Les armes blanches sont en vente libre et, principalement aux environs des sites touristiques, on peut se procurer très aisément des copies de baïonnettes ou de sabres, voisinant avec cartes postales et fausses antiquités. Nous avons introduit sans problème une valise bourrée d’armes blanches à la gare centrale de Pékin : elle est passée tranquillement sur le tapis de la machine à scanner les bagages. Tout occidental peut d’ailleurs, sans posséder de ticket, pénétrer dans la gare, puisque le guichet réservé exclusivement aux étrangers se trouve précisément à l’intérieur du grand hall. C’est certes un honneur privilégié qui est ainsi fait aux hôtes de la Chine, mais n’est-ce pas de là justement que pourrait venir le risque terroriste ? Ainsi, nous avons pu faire de multiples allées et venues avec, en bandoulière, un large étui d’appareil-photo qu’on ne nous a jamais demandé ni d’ouvrir ni de placer sur le tapis d’inspection des bagages. Il est assez aisé d’ailleurs de se faufiler dans la gare aux moments de « presse » ; il suffirait qu’un complice retienne l’attention de l’employé en omettant de placer son sac à dos sur le tapis pour pouvoir, à ce moment, pénétrer avec un bagage important. Messieurs les policiers, n’allez plus faire votre sieste dans les fauteuils moelleux de la salle d’attente réservée aux voyageurs étrangers, et rendez le contrôle des bagages aussi efficace que celui qui est en place au départ de l’aéroport. La Gare centrale, avec son immense foule quotidienne, demande simplement la même vigilance que celle qui protège le mausolée du grand timonier.

Qu’en est-il de la perméabilité des frontières chinoises ? Assurément les avions en provenance des aéroports européens ou américains sont sérieusement surveillés, mais les liaisons maritimes et terrestres ? La complicité de certains Chinois attirés par l’appât d’un gain n’est pas non plus à exclure... Avec les Jeux, ce n’est pas uniquement la Chine qui a besoin de sécurité, c’est l’ensemble des délégations mondiales qui pourraient être visées, et nous voudrions tant que le rendez-vous olympique reste une fête !

Le peuple chinois mérite largement que cette fête du sport soit belle ; chaque matin, en effet, ce sont des dizaines de milliers de personnes qui mettent en scène le célèbre adage de Pierre de Coubertin : « L’important est de participer ». Très tôt, tous les jours de la semaine, ils envahissent les parcs des villes ; individuellement ou le plus souvent en groupes sympathiques, sans le moindre esprit de compétition, avec le plus grand respect pour les capacités du corps de l’autre, ils s’adonnent au taï-chi.

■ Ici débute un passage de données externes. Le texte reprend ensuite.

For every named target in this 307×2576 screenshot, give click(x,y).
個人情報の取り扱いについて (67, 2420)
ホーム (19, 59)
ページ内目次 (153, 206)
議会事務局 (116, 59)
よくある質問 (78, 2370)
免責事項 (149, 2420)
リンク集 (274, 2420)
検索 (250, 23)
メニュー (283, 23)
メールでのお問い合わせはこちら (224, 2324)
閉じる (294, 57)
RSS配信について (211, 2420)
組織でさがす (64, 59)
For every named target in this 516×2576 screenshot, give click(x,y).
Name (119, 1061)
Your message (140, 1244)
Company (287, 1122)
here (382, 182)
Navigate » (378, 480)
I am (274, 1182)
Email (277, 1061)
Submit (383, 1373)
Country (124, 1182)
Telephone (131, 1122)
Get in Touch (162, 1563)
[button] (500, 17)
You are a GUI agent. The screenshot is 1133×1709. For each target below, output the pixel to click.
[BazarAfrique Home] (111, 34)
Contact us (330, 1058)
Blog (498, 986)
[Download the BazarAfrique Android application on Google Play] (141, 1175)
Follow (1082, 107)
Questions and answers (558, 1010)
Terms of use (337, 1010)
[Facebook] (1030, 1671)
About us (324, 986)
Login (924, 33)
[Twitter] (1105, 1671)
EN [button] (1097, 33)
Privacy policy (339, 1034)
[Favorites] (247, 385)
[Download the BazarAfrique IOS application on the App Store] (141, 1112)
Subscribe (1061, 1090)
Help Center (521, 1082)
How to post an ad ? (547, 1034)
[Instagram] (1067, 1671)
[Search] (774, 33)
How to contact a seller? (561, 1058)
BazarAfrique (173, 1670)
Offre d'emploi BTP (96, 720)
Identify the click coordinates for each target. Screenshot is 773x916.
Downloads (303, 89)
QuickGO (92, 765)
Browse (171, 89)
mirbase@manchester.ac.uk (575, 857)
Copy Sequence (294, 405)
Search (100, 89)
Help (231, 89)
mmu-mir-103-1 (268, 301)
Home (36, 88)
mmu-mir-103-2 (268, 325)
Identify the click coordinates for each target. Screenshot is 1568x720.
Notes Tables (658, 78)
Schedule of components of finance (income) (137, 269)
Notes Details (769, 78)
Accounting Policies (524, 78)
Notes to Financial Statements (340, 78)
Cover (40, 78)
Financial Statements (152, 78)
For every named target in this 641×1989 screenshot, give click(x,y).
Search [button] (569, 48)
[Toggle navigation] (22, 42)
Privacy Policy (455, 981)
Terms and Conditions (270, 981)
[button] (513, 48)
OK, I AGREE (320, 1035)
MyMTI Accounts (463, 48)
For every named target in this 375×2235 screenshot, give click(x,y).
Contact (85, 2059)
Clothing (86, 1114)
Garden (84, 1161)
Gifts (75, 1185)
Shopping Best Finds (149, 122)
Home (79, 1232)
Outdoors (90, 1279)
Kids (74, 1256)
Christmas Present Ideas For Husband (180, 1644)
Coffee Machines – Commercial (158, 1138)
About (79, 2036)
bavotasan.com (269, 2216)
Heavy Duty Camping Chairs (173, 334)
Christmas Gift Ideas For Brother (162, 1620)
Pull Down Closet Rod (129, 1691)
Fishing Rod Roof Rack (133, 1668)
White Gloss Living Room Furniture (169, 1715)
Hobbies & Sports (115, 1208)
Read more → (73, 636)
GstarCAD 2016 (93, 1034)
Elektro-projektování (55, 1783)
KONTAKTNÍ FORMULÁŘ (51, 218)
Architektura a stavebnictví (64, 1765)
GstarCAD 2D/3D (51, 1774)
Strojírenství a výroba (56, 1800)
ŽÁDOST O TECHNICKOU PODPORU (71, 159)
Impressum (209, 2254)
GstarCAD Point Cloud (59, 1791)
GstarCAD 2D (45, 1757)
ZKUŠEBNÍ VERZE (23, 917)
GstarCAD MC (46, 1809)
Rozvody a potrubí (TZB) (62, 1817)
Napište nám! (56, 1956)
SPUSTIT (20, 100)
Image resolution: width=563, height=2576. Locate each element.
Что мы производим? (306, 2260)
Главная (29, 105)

Etonnant spectacle que ces femmes et hommes de tous âges accomplissant en chœur, sur des musiques enregistrées, une gymnastique volontaire, tandis que d’autres, sous les pavillons du jardin, pratiquent un instrument ou du chant choral !

Corps et esprit : le peuple chinois, dans sa grande majorité, renoue quotidiennement avec l’esprit primitif des Jeux grecs. Il remporte, sans conteste, en toute simplicité, la médaille d’or de l’esprit sportif.